Dr. Fasih Haider FBCS, Research Fellow at the Usher Institute, University of Edinburgh and Entrepreneurial Lead at Innovate UK ICURe Program, explains how AI can analyse how we speak to detect early signs of neurological and mental health conditions, and also highlights important considerations around bias, regulation and ethics.

Most of us are now comfortable with the idea that devices can track our steps, monitor our heart rate, or even measure our sleep. These forms of passive health monitoring have become part of everyday life. But what if the same devices could also pick up early signs of neurodegenerative diseases such as Alzheimer’s, Parkinson’s, and cognitive decline not by listening to what you say, but by analysing how you say it?

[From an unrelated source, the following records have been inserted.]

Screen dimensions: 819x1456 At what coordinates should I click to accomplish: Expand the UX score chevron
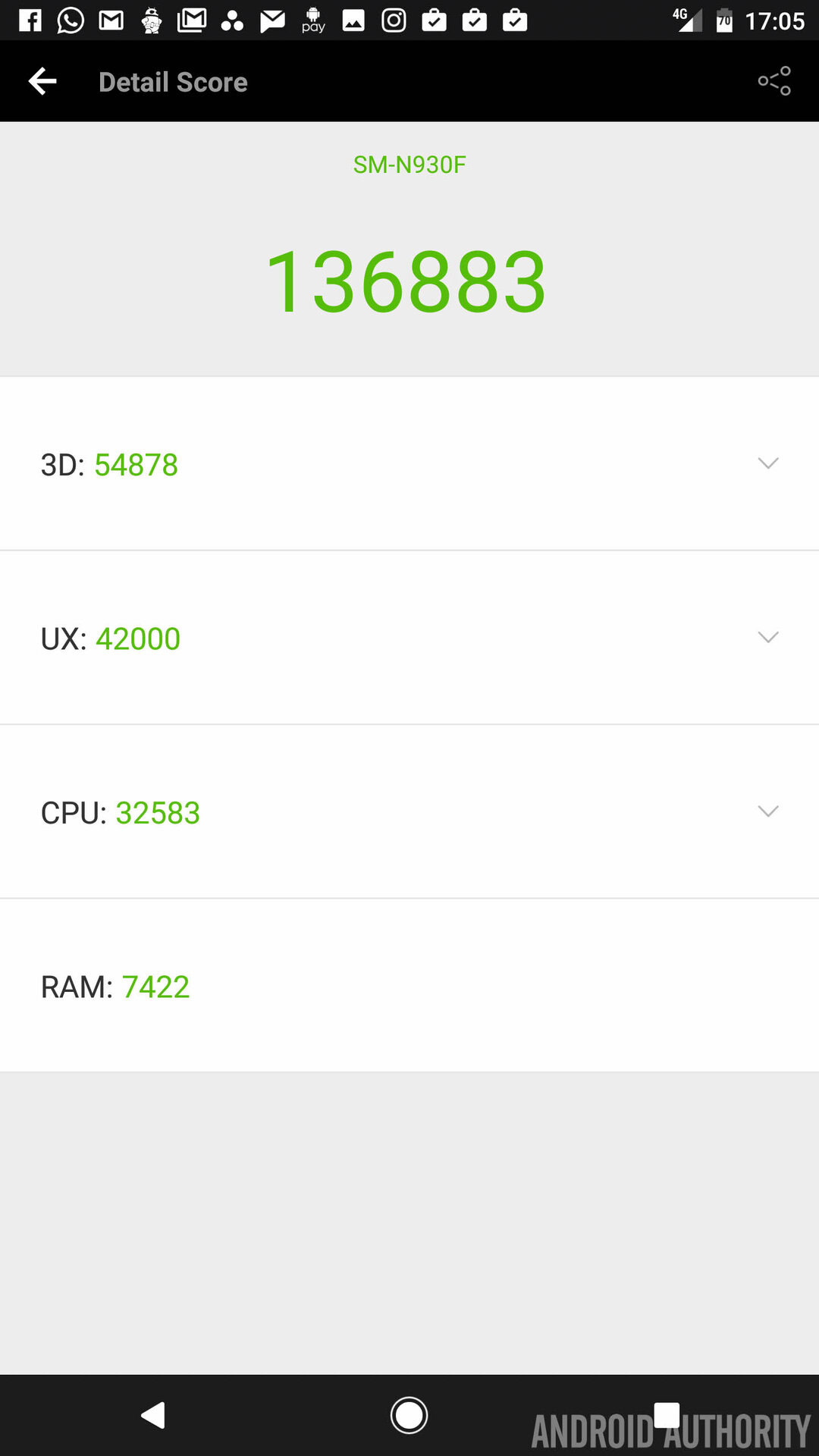(768, 637)
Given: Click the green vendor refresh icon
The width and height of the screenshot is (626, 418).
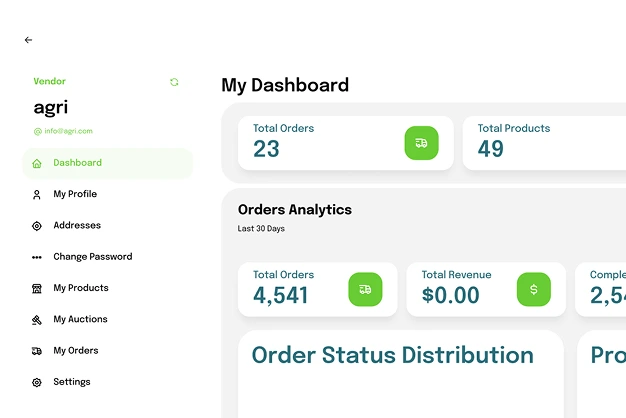Looking at the screenshot, I should point(174,82).
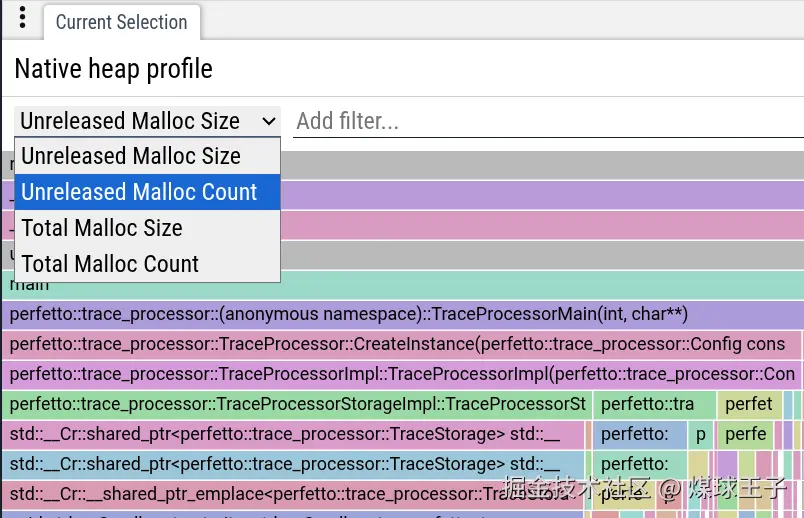Click the TraceProcessor::CreateInstance frame
Image resolution: width=804 pixels, height=518 pixels.
(x=401, y=344)
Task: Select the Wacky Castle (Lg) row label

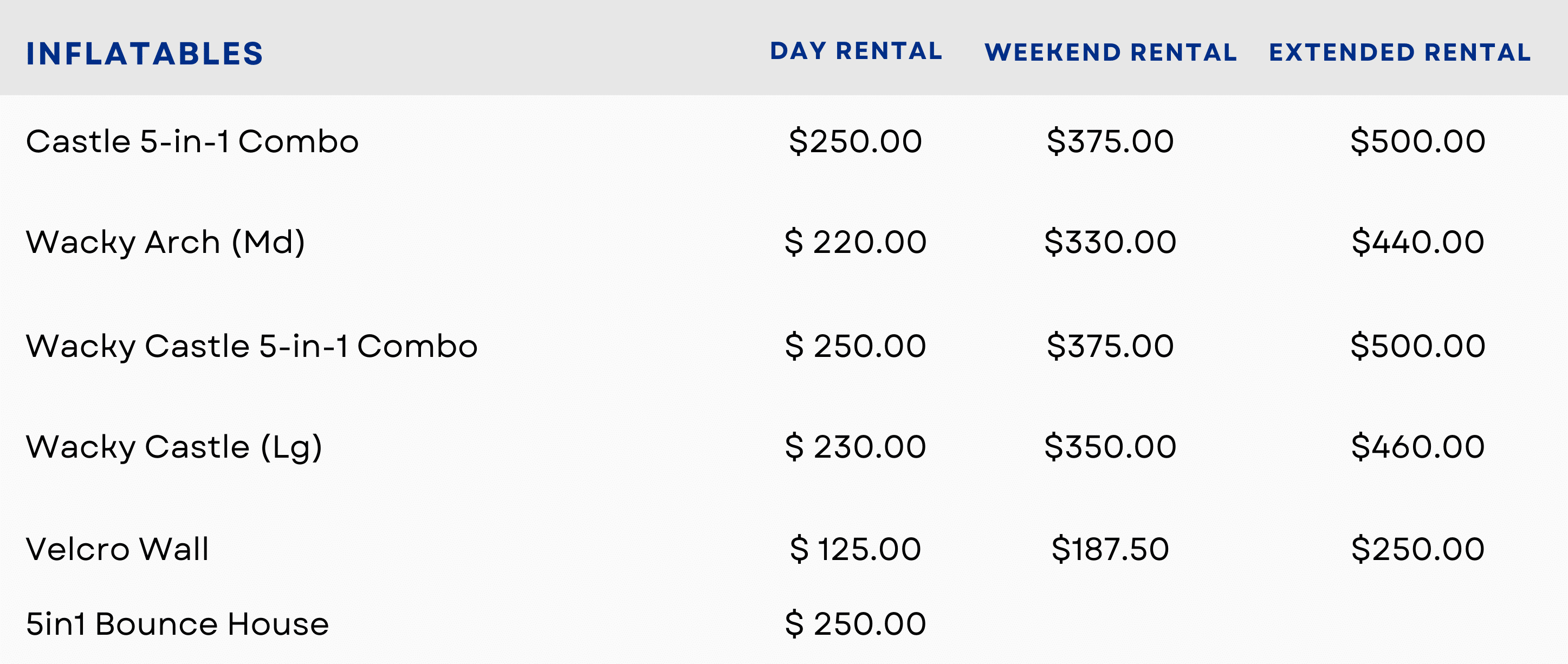Action: (173, 447)
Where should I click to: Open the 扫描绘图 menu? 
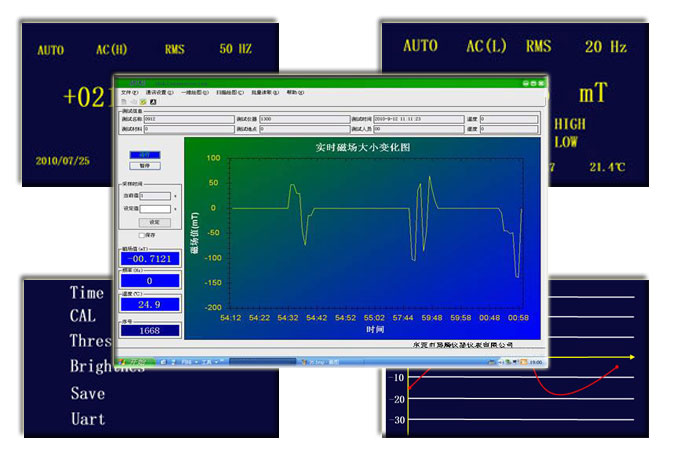pos(227,92)
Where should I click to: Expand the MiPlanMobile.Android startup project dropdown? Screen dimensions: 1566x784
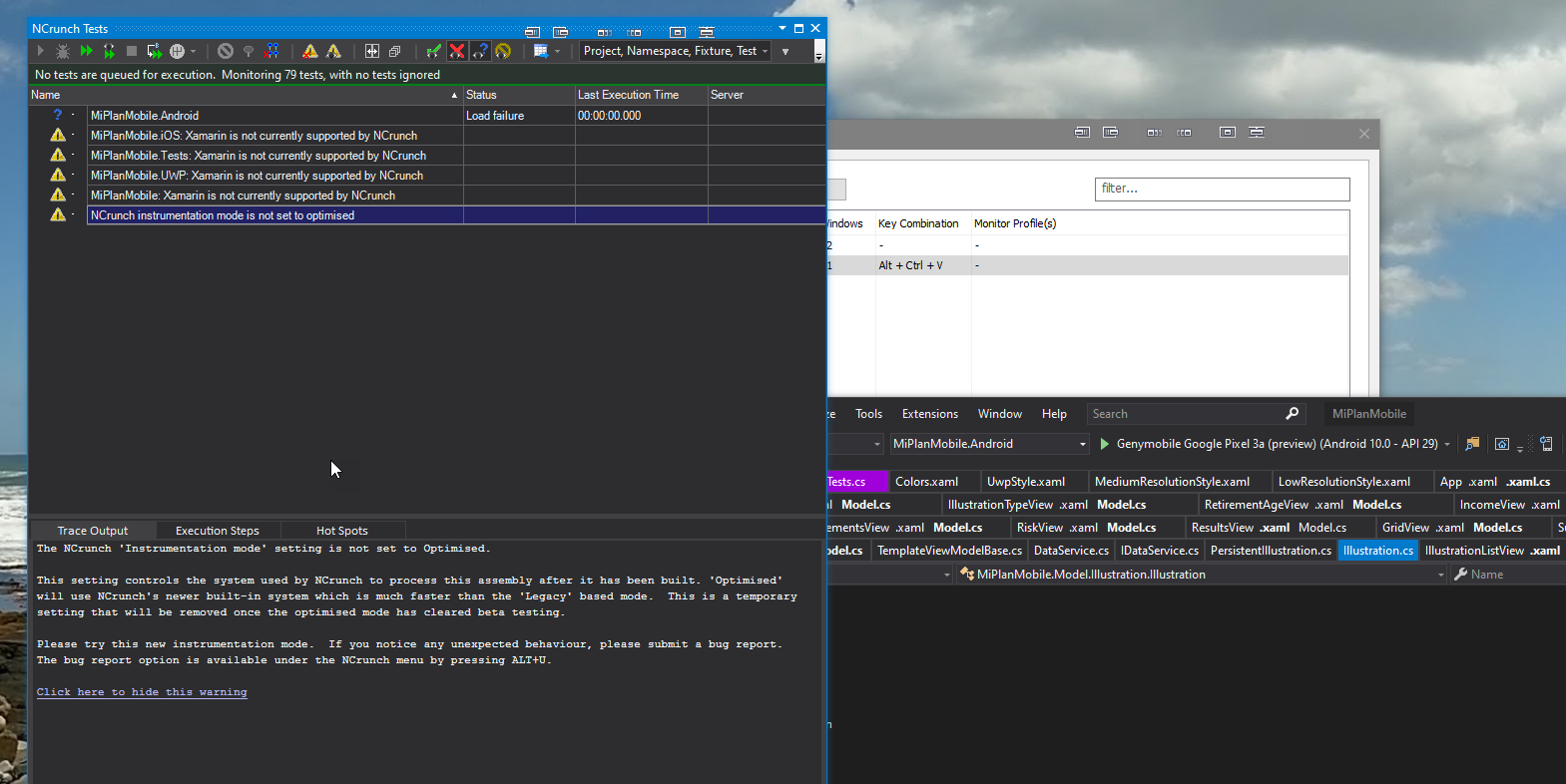[1082, 444]

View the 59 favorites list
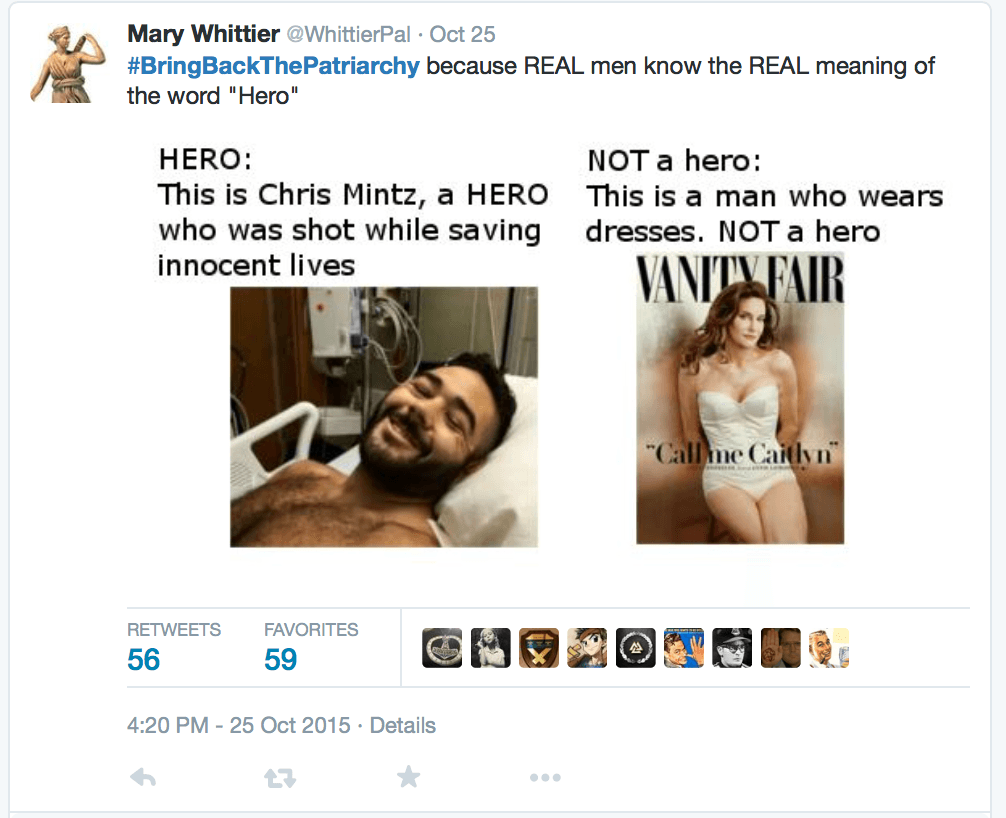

This is the premise of speech as a digital biomarker, an area of rapid innovation that could transform the way we approach neurological health through remote monitoring and personalised care. Advances in digital technologies are making it possible to detect subtle changes in rhythm, tone, pauses, lexical richness, disfluency and vocal energy that reveal information associated with neurological and mental health. Crucially, this can be done without recording or storing the content of speech, addressing one of the most pressing concerns in digital health privacy.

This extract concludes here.